Hikeshi-Mediated Nuclear Translocation of HSP70 Promotes Myelinogenesis by Preventing FBXW7-mediated Degradation of Sox10

Dysregulation of nucleocytoplasmic transport is intensively linked to many neurological diseases. Heat shock proteins 70 (HSP70s), which dramatically change its cellular localization upon stress, play important regulatory roles in nervous system. How the localization of HSP70s is regulated and the underlying physiological functions of this translocation are both poorly understood.
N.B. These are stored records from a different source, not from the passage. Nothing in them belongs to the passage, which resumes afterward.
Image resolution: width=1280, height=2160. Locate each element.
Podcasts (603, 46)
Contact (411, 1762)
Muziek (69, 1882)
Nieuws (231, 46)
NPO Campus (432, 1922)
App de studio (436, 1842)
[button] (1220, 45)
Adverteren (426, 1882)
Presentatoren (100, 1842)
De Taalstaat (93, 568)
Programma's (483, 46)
Mutation in Hikeshi, encoding a nonconventional nuclear import carrier of HSP70s, lead to inherited leukodystrophy; however, the underlying mechanisms remain poorly understood. Here we showed that Hikeshi and HSP70s are essential for proper CNS myelination and remyelination. Loss of Hikeshi resulted in oligodendrocyte maturation arrest through preventing the nuclear translocation of HSP70s upon oligodendrocyte differentiation. HSP70s interacted with Sox10SOX10 in the nucleus and protected it from E3 ubiquitin ligase FBXW7-mediated ubiquitination degradation. Importantly, we discovered that the Hikeshi-dependent hyperthermia therapy, which induces nuclear import of HSP70s, promoted oligodendrocyte differentiation and remyelination following in vivo demyelinating injury. Overall, we demonstrate that Hikeshi-dependent nuclear translocation of HSP70s is essential for oligodendrocyte differentiation and myelinogenesis, and suggest the potential therapeutic value of hyperthermia therapy in myelin repair. Overall design: RNA-seq was performed on rat siSCR or siHsc70 immature oligodendrocytes (T3 D2).